Matte "Painting"
Creating background images in Photoshop and how to use them in Maya.
Photoshop: Using layer masks
You can create layers with transparency in Photoshop in two ways- Erasing part of the image
- Masking off parts of the image
The advantage of using layer masks is that they are non-destructive: what you want to hide you paint black in the layer mask, what you want to reveal white. Want to bring something back you painted away? Simply bring it back by painting white.
Creating a layer mask
The easiest way to create a layer mask is to select the part of the image you want to keep, and hit the add layer mask button. Note: you cannot create a mask for a background layer. You can turn a background layer into a normal layer by double clicking on it in the layer window.
Make sure that when you want to paint on your layer mask, you click on it first in the layers window. Just selecting the layer will make you paint in the image itself.
Here is a tutorial: http://www.lunacore.com/photoshop/tutorials/tut003.htm
All you need to know: Adobe help on Layers
You can also look at a small version of the photoshop file I used in class.
Preparing the image for Maya
Unfortunately Maya cannot work with transparency from photoshop and prefers premultiplied alpha: coverage channels that have already been applied to the color information resulting in the image being black where the mask has no coverage (is also black)
You can make your layer mask visible as a red overlay by clicking on the eye icon for it in that channels window. Make sure to switch to the channels window with the layer that contains your layer mask selected.
Duplicate that channel by dragging it on to the new layer icon at the bottom of the channel window.
Rename the new layer "Alpha".
Simply double clicking on the layer name will enable you to do so.
Switch back to the layer window and create a new layer. Drag it underneath the existing layer and make it black (bucket fill or select all and fill)
Flatten the image. This will delete the layer mask but the channel you renamed "Alpha" will be preserved.

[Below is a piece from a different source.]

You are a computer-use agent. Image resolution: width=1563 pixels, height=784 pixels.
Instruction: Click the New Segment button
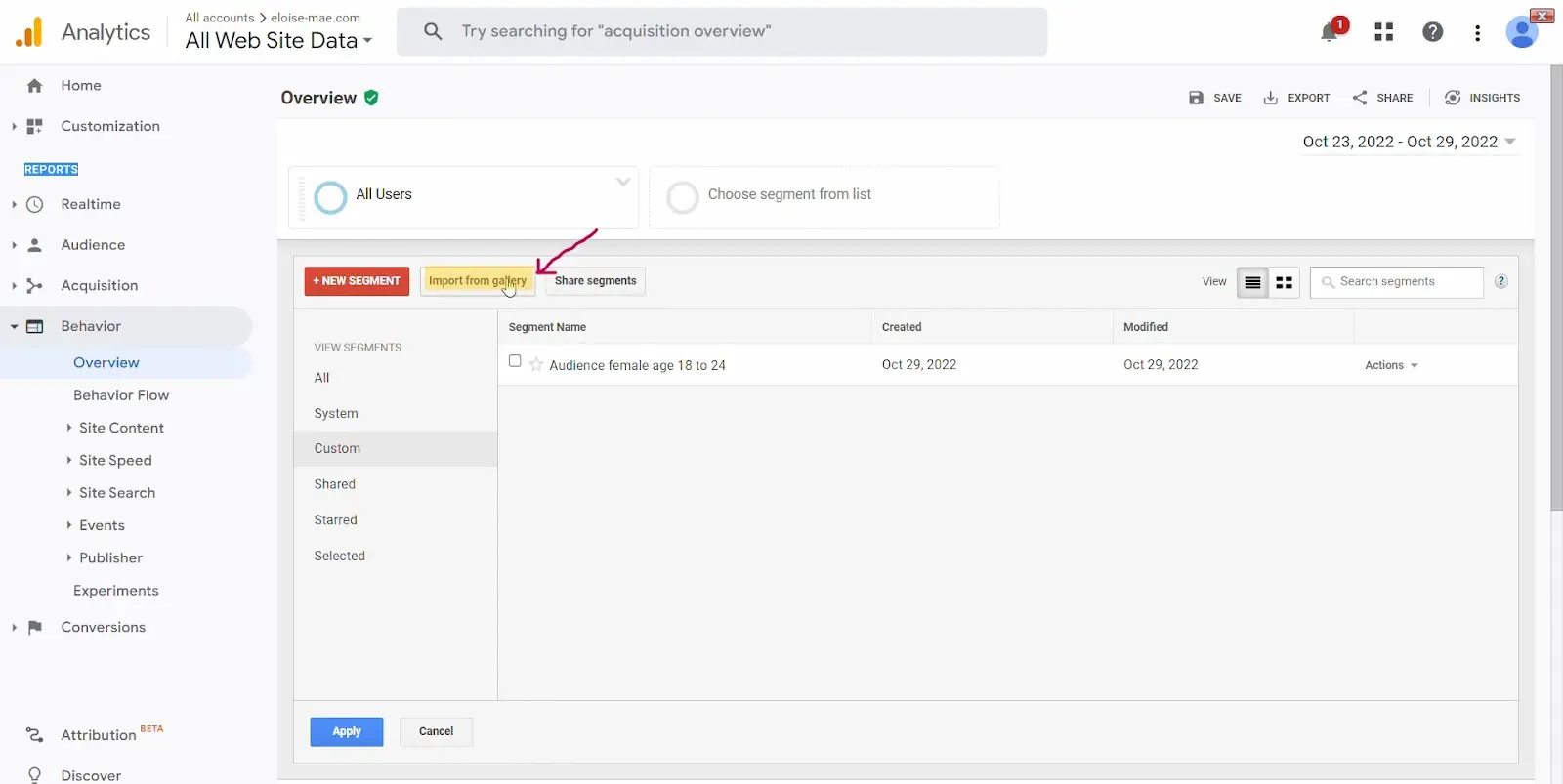[357, 281]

Save it as a Targa file (with alpha channel)
Using (lossless) RLE compression is optional: the file will be smaller but load (marginally) slower during rendering.
Putting the image in Maya
To get the image, which you of course saved in the sourceimages directory of your project, to show up as a transparent background plane in Maya, you need to create an object to put it on.
Create a polygonal Plane in Maya and place it behind your scene. Make sure it has the same aspect ratio as the image you will put on there. If your image is 1536*512px, the aspect ratio is 1536:512 = (3*512):512 = 3:1 and you background place could be 300 x 100 units.

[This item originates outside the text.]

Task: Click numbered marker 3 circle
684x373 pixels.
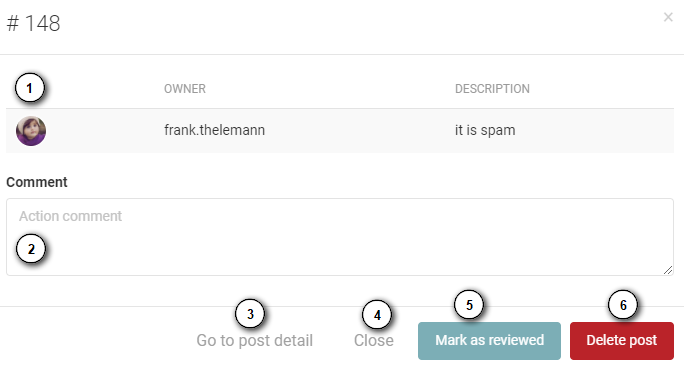Action: coord(250,314)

From the camera view the plane should cover the entire image area above your foreground plane. Make sure the aspect ratio of your camera matches your render size: if you render at 720p, the image will be 1280*720px which means the aspect ratio is 16:9 or 1.78:1 [cameraShape properties > Film Back > Film Aspect Ratio].

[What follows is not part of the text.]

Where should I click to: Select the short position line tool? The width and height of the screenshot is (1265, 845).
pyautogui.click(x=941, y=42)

Show the film gate to know where the edge of the image is.
I moved the pivot down to floor level as it makes scaling of the copies of this plane I will place behind it easier.
Select the plane and assign it a surface shader (the black shader ball from the Rendering Shelf)
The surface shader does not include any lighting calculations and is therefor the fastest way to make the image show up in the render.
Through the property editor, connect a file node to the Surface Shader Attributes >Out Color field of the surfaceShader you just created. Load the first background image.
Switch your view to the preset that includes the Hypershade panel
In Hypershade, right click on the surfaceShader (found under Materials) and choose Graph Network.
Double click on the arrow connecting the file node to the surface shader. This will open up the connection editor.
In the connection editor you can see that the outColor is connected to the outColor (select the outColor in the Left column)
You can simplify the view of the lists in the connection editor: choose Left Display > Show Outputs Only and Right Display > Show Inputs only (the latter seems to be set by default)
Connect the outTransparency to outTransparency by fist selecting it on the left (file node outputs) and then on the right (surface shader inputs)
Transparency is the inverse of the Alpha channel: 1 where the alpha channel is black for no coverage / full transparency and 0 (zero) where the coverage is full (no transparency)
To complete the process (the shader does work without this step) you want to connect the outAlpha to outMatteOpacity. This will ensure that the alpha channel of the render is correct.
The Alpha channel contains only a single value and can not be directly connected to outMatteOpacity, which expects a color (three values: r, g and b) so you need to click on the plus in front of outMatteOpacity and connect it to all three values.
Note: not only is the outTransparency the inverse of the Alpha channel, it has that value copied to all three color channels (it is a color value, not a single scalar)
If you now look at the camera and perspective views, and turn on textured mode you see the plane has the image on it and is transparent (the front layer of the supplied Photoshop file is used here)
If the image does not fit properly, select the plane object, go to the texture editor and normalize the UV's by selecting all UV's and going to Polygons > Normalize.
Placing the next background plane
To create the next layer of background, you simply duplicate the one just created, move it back and scale it up so it again fist the camera view. You do need to assign it its own surface shader.
You can place any number of these planes with image textures and even bulge them where the image calls for it for an added depth illusion.